La montée en puissance chinoise dans la lithographie franchit un cap concret : une entreprise de Shanghai aurait lancé une production limitée de machines DUV immersion. L’enjeu dépasse largement le volume initial, car chaque système livré réduit un peu plus la dépendance d’industriels comme SMIC à l’égard d’ASML.
DUV immersion : une première série pour SMIC, CXMT et Hua Hong
D’après des sources citées par The Information, cette société chinoise, dont le nom n’a pas été rendu public, prévoit de produire cinq systèmes cette année. L’objectif serait ensuite d’atteindre environ 20 machines DUV immersion d’ici 2027.
Le volume reste modeste à l’échelle du marché, mais il marque une avancée industrielle sensible pour une filière que Pékin tente de relocaliser. Les premières livraisons viseraient SMIC, CXMT et Hua Hong, qui intégreraient ces équipements dans leurs lignes de production.
Une technologie mature sur le papier, redoutable en pratique
Les machines de lithographie immersion deep ultraviolet utilisent un laser excimère argon-fluorure (ArF) pour générer une lumière DUV à 193 nm. Cette lumière traverse une couche d’eau ultra-purifiée placée au-dessus de la lentille finale afin d’imprimer les motifs des circuits sur le wafer.
Le principe est connu, mais la réalisation industrielle est d’une grande complexité. ASML produit ce type d’outils en volume depuis des années et a expédié 131 machines DUV immersion l’an dernier, ce qui remet immédiatement en perspective l’échelle du programme chinois.
Reste que la comparaison se lit aussi à l’échelle des chaînes d’approvisionnement, où la maîtrise locale ne suffit pas toujours si les composants les plus sensibles demeurent sous dépendance extérieure, comme le montre la montée en puissance de CXMT face à Micron dans la DRAM.
Autre point important, la machine chinoise s’appuierait encore sur certains composants clés importés du Japon, même si la majorité des éléments serait désormais issue de fournisseurs chinois.

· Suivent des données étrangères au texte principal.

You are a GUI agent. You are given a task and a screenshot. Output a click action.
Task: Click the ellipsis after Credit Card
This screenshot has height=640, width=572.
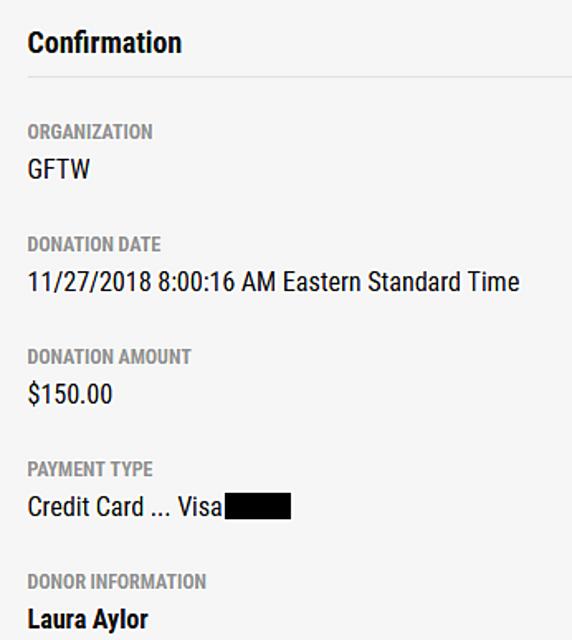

Le vrai test sera celui du débit et du nœud visé
Les inconnues restent nombreuses, à commencer par le débit réel en wafers par heure et le niveau de finesse effectivement atteignable. À titre de référence, le TWINSCAN NXT:2150i d’ASML dépasse les 310 wafers par heure et peut servir à produire du 7 nm, voire du 5 nm chez SMIC via le multi-patterning.
Pour CXMT, l’enjeu est moins critique sur le nœud le plus avancé, la DRAM reposant généralement sur des procédés plus mûrs, autour de 10 nm. Pour SMIC, en revanche, la question sera de savoir si cet outil pourra être adapté à son procédé N+3 de classe 5 nm, probablement au prix d’un recours au self-aligned quadruple patterning (SAQP) ou à une méthode équivalente pour atteindre la densité souhaitée.

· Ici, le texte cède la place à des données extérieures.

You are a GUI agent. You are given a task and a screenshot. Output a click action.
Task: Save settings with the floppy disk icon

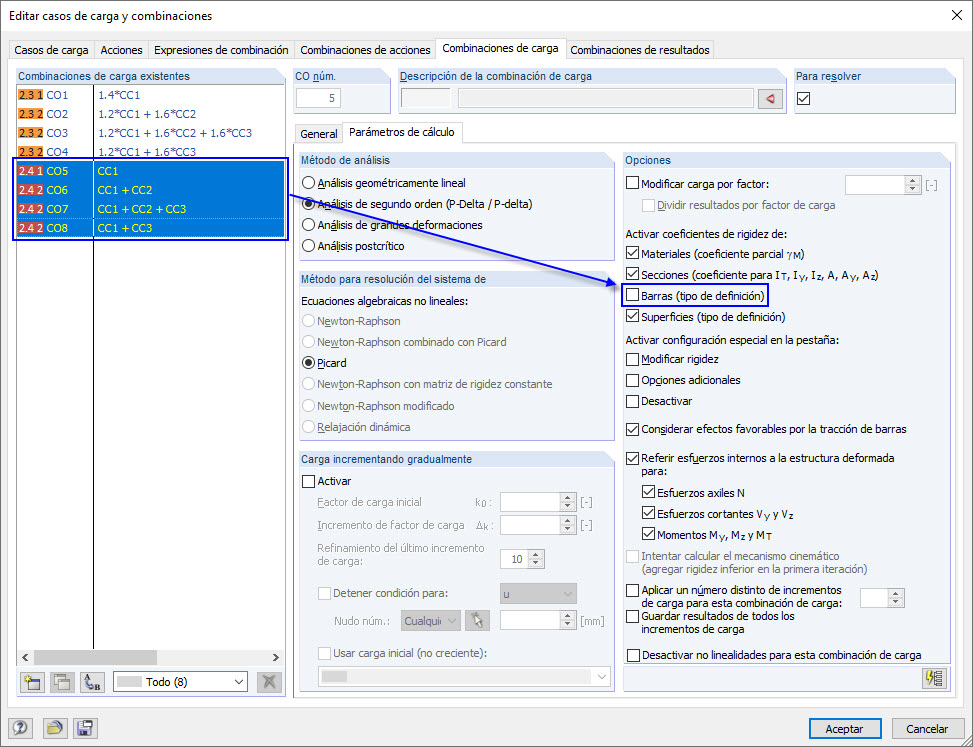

Si ces systèmes tiennent un niveau de rendement industriel acceptable, même à faible cadence, la Chine gagnera surtout du temps et de l’expérience sur le segment le plus sensible de la chaîne de fabrication. Le volume annoncé ne menace pas ASML à court terme, mais il peut suffire à sécuriser une partie des besoins domestiques sur des nœuds stratégiques, en particulier pour la mémoire et certaines productions logiques sous contraintes d’export.